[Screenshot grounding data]
****

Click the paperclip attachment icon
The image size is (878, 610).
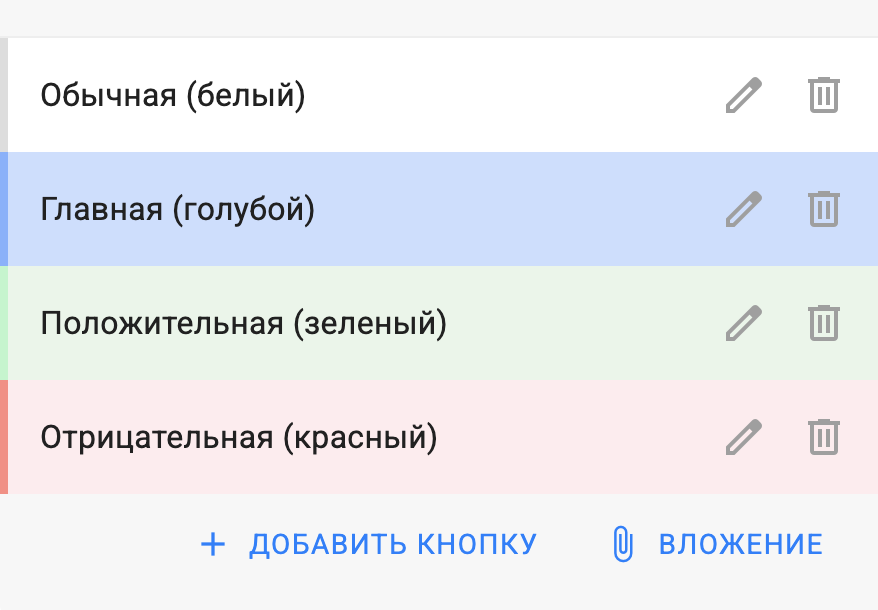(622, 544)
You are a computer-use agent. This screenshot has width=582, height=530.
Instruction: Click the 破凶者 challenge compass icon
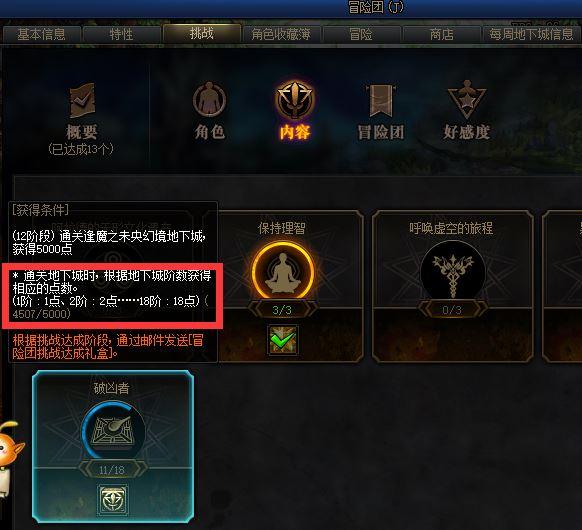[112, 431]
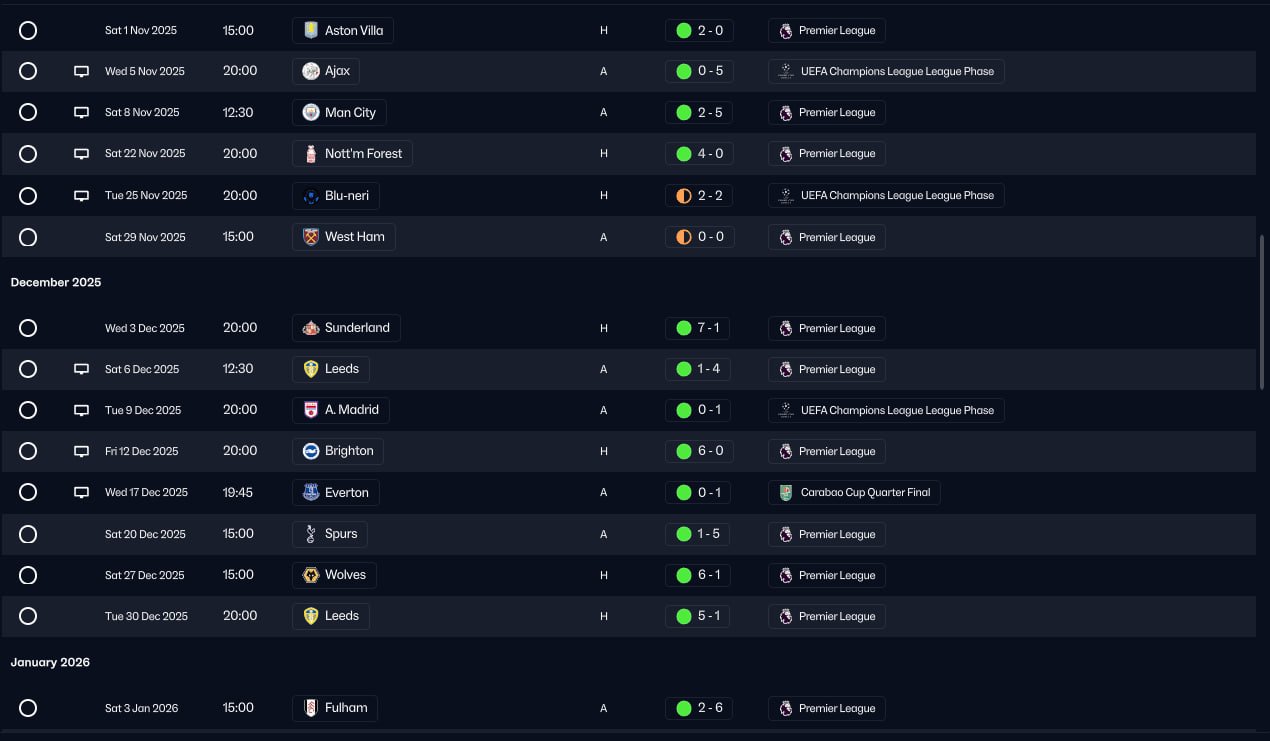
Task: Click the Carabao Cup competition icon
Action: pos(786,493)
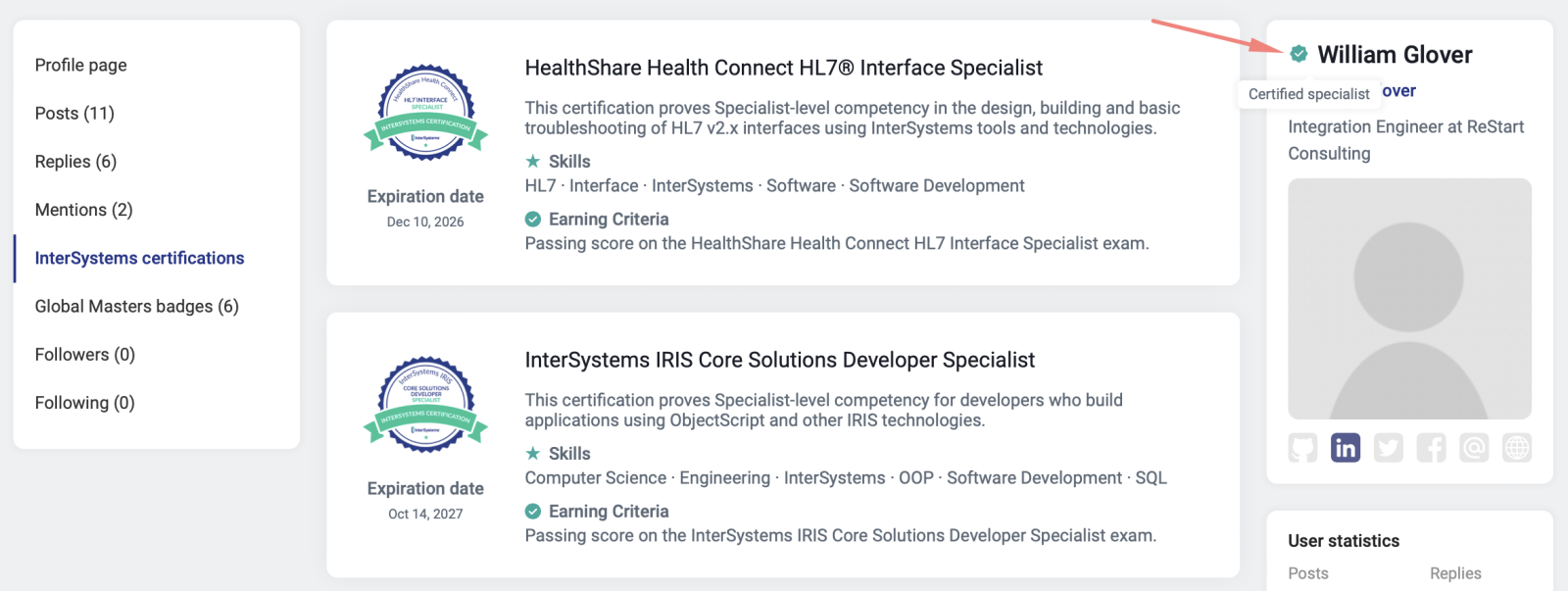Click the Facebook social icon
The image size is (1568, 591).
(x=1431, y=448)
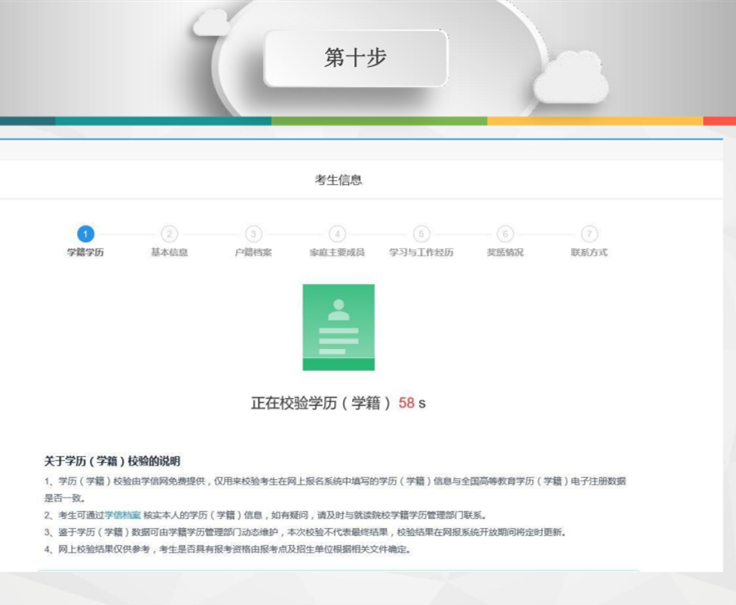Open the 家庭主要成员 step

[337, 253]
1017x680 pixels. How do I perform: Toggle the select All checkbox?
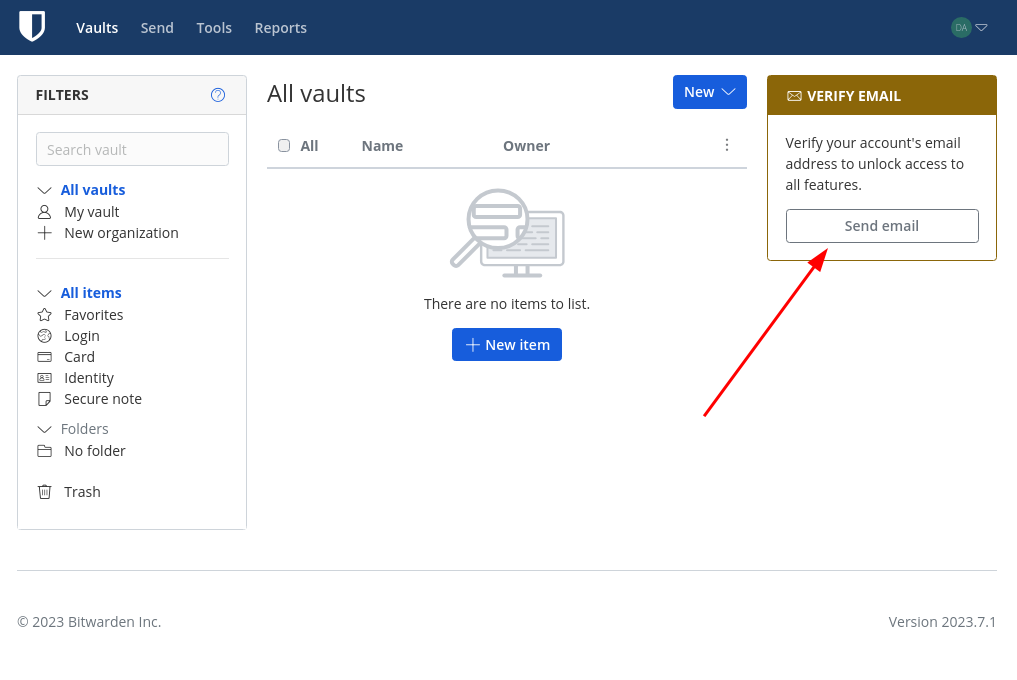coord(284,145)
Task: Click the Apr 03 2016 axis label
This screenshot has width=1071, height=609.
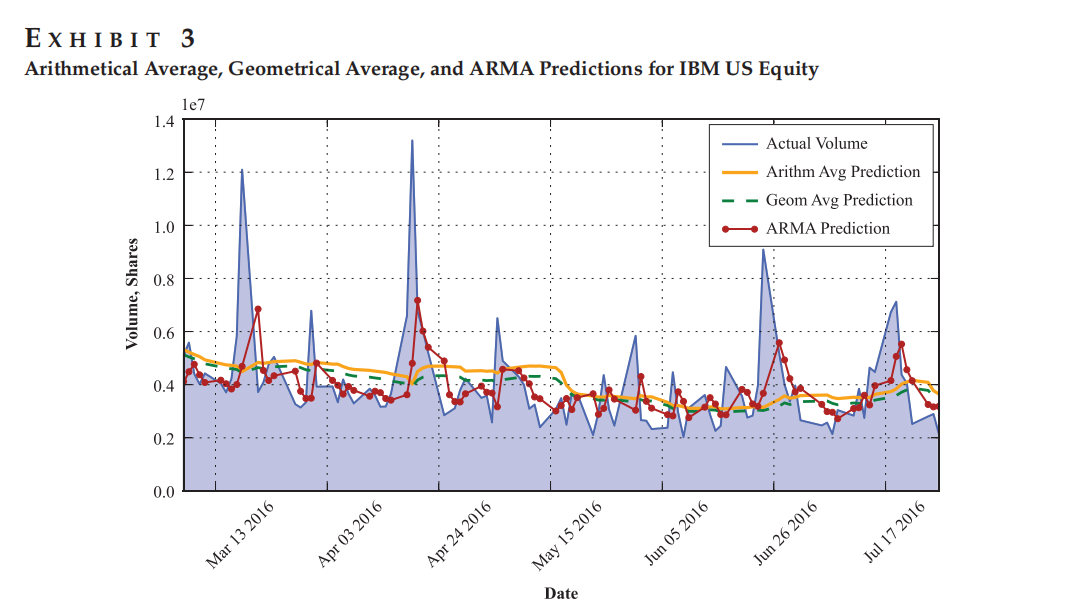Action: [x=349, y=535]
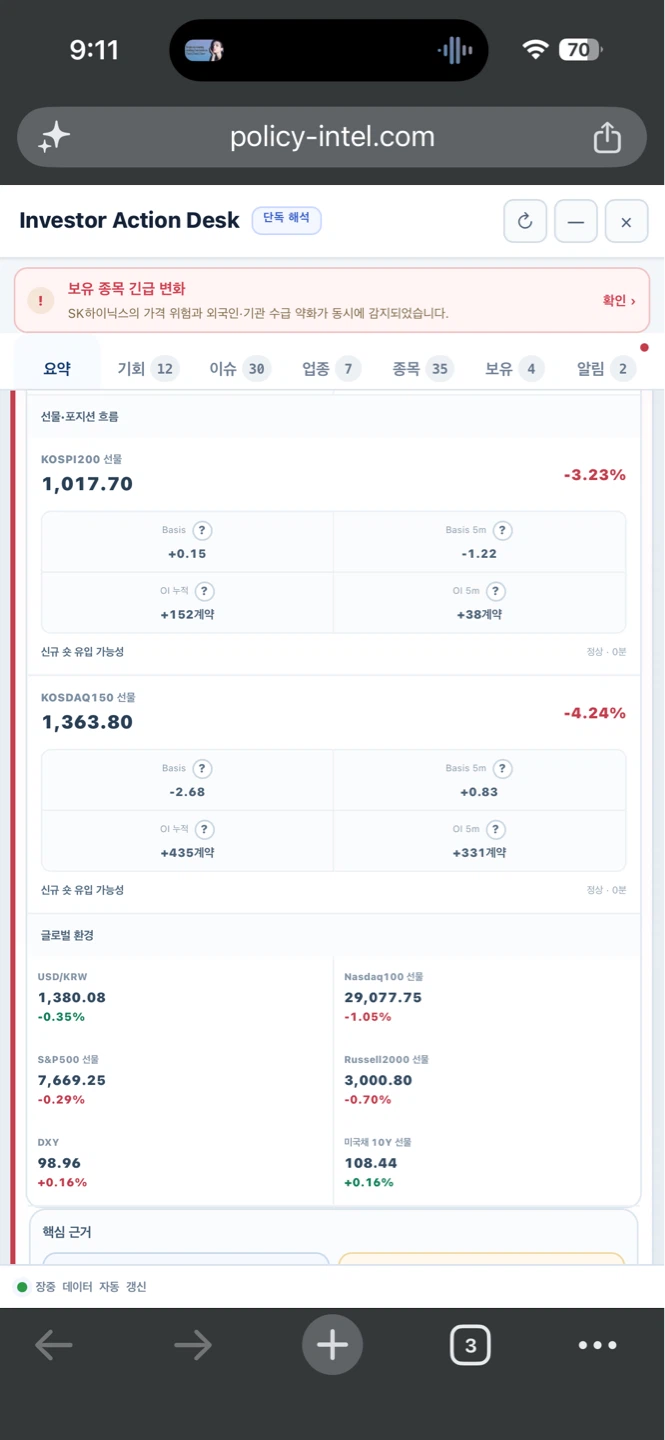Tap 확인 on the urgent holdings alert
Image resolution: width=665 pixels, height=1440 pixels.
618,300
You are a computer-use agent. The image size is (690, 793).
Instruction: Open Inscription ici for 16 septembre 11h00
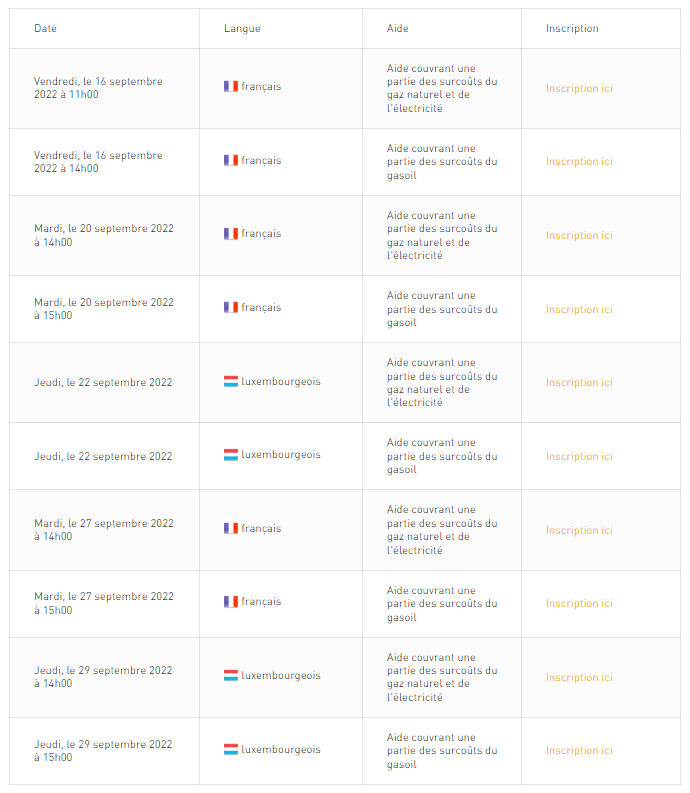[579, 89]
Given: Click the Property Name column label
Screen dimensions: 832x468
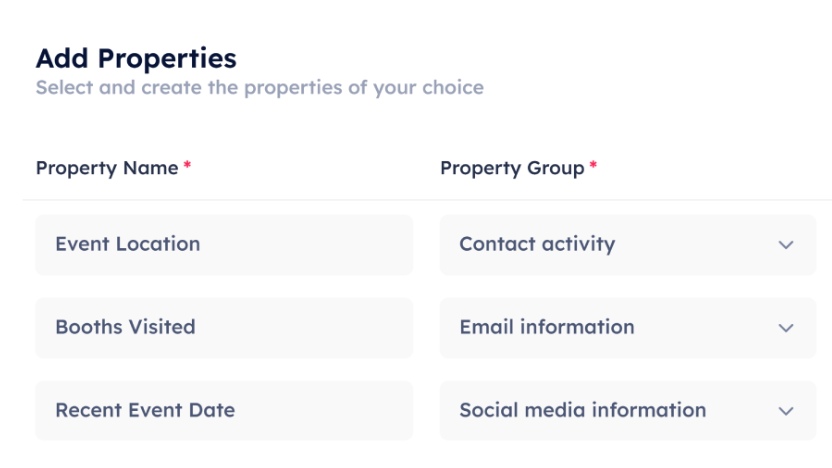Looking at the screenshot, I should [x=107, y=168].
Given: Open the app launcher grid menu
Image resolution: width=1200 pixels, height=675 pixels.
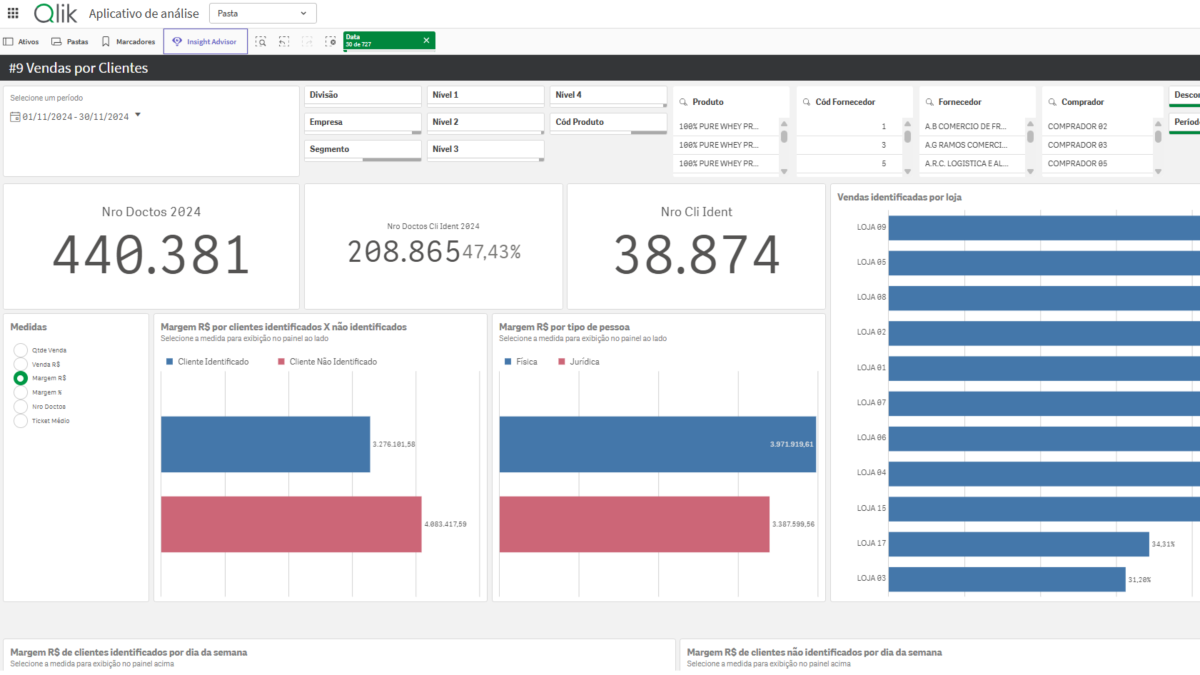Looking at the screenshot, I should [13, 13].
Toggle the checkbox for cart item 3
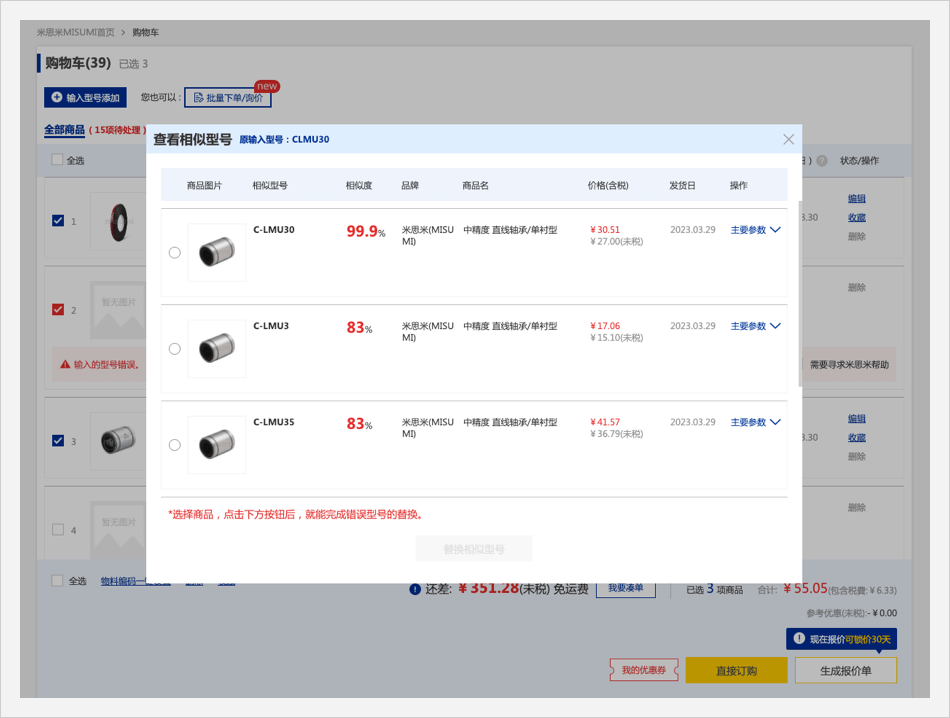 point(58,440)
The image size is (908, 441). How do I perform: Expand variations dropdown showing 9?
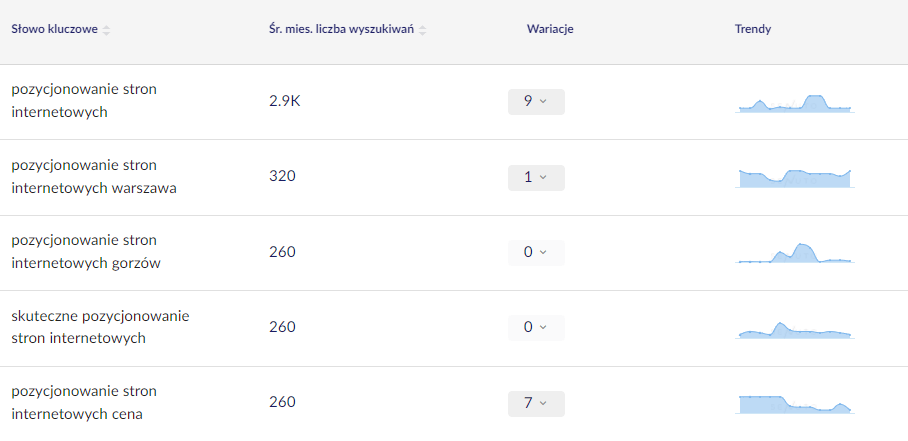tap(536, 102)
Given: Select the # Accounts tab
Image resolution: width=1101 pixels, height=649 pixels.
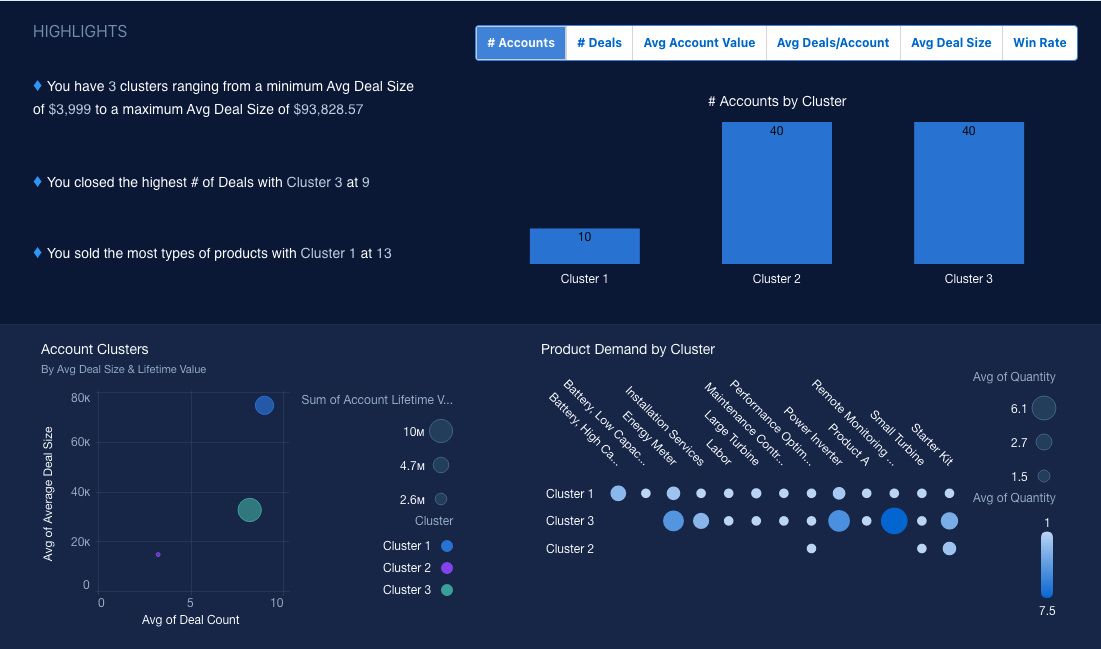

****

> Your instructions:
Pictures excluded, print only the lines from the one with "Instruction: Open Inscription" through the end of the entries above, exactly as written.

> Finished exercise:
Instruction: Open Inscription ici for 16 septembre 11h00
[579, 89]
Given: Click the Property Name column label
Screen dimensions: 832x468
Looking at the screenshot, I should [x=107, y=168].
Given: Open the app launcher grid menu
Image resolution: width=1200 pixels, height=675 pixels.
Looking at the screenshot, I should [13, 13].
Toggle the checkbox for cart item 3
 point(58,440)
The image size is (908, 441). How do I perform: Expand variations dropdown showing 9?
tap(536, 102)
Given: Select the # Accounts tab
Image resolution: width=1101 pixels, height=649 pixels.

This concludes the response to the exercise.